Donc lorsque nous faisons notre travail d’écoute, qu’écoutons-nous vraiment ?


Si une personne dit : « je ne veux plus le voir » et qu’elle lui écrit des lettres, des sms, que nous dit-elle ?

Si une personne dit je veux partir loin et vite sans réellement tout faire pour cela, que nous dit-elle ?

Si une personne nous dit je veux le quitter mais continue à s’informer sur ce qu’il fait, que nous dit elle ?
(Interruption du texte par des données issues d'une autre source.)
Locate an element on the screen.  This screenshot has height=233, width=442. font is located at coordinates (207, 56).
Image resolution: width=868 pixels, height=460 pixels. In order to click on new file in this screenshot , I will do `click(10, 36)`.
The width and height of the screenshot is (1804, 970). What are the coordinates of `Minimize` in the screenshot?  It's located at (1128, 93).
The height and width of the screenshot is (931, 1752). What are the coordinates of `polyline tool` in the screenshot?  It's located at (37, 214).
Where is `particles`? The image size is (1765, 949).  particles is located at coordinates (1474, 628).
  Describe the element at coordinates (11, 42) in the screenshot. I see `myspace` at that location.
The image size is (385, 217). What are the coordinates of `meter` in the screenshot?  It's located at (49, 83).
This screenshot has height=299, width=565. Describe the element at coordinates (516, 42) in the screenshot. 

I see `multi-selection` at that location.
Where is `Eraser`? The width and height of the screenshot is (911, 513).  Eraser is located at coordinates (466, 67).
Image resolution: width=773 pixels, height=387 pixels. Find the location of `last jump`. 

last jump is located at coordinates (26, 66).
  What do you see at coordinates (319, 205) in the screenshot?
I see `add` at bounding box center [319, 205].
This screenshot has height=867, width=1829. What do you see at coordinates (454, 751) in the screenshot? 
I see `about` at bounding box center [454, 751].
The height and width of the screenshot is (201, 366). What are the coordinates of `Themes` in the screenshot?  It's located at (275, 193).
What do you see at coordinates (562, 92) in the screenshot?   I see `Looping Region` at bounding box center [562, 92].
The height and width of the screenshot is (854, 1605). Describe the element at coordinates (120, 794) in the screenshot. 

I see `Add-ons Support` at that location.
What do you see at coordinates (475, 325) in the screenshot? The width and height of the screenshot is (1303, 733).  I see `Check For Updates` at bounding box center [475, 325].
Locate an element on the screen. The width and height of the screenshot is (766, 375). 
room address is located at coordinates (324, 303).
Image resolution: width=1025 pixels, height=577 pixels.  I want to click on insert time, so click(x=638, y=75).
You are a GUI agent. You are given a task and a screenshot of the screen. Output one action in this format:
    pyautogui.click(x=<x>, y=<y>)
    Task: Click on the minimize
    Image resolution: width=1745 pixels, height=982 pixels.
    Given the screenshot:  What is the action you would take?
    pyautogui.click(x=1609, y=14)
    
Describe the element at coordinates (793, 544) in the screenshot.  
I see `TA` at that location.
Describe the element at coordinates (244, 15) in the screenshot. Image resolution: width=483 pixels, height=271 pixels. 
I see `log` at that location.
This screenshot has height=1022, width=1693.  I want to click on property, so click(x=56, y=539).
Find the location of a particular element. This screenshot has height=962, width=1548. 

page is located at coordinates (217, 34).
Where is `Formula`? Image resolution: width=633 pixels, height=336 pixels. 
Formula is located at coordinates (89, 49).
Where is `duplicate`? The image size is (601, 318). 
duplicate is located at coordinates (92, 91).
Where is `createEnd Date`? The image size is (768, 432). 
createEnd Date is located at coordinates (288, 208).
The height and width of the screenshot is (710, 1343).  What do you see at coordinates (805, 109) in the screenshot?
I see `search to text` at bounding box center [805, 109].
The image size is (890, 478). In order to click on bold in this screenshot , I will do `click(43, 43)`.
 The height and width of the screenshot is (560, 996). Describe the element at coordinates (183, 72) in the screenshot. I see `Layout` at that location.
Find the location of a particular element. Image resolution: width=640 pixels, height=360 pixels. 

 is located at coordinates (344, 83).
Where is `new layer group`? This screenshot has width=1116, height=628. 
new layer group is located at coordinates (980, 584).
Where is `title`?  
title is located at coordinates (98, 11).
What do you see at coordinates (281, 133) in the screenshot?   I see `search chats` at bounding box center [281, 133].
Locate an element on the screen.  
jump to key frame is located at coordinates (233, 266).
N’oublions pas que les histoires d’amour nous transcendent tout autant qu’elles peuvent nous faire sombrer dans la folie ; sachant que la folie et un mode de relation permettant de supporter l’insupportable ! Ne soyons donc pas étonnés de l’incohérence, de l’ambivalence, des changements, de ces personnes. Leur souffrance est telle qu’elles survivent comme elles peuvent. Progressivement, j’ai compris que la violence avait une fonction pour le couple. Ou plutôt qu’elle était la plus mauvaise solution trouvée face au dysfonctionnement du couple.


Par exemple, la violence permet:

 
Que chacun reste à sa place,
 
Que la dispute s’arrête,
 
De s’écarter l’un de l’autre quand la fusion est trop grande et devient  atrocement étouffante.
 
Etc …

Chaque couple, lors des thérapies, en me racontant leur dysfonctionnement, me permet de voir à quoi sert la violence pour le maintien de leur conjugalité. Cette même violence qui, pour eux, avant de me rencontrer était leur solution, est devenue un poison presque mortel lorsqu’ils me rencontrent.

Ainsi, s’il est plus facile et même rassurant de voir la violence conjugale uniquement comme une victime sous l’emprise d’un bourreau, je me dois de vous dire que la réalité est beaucoup plus vaste et complexe.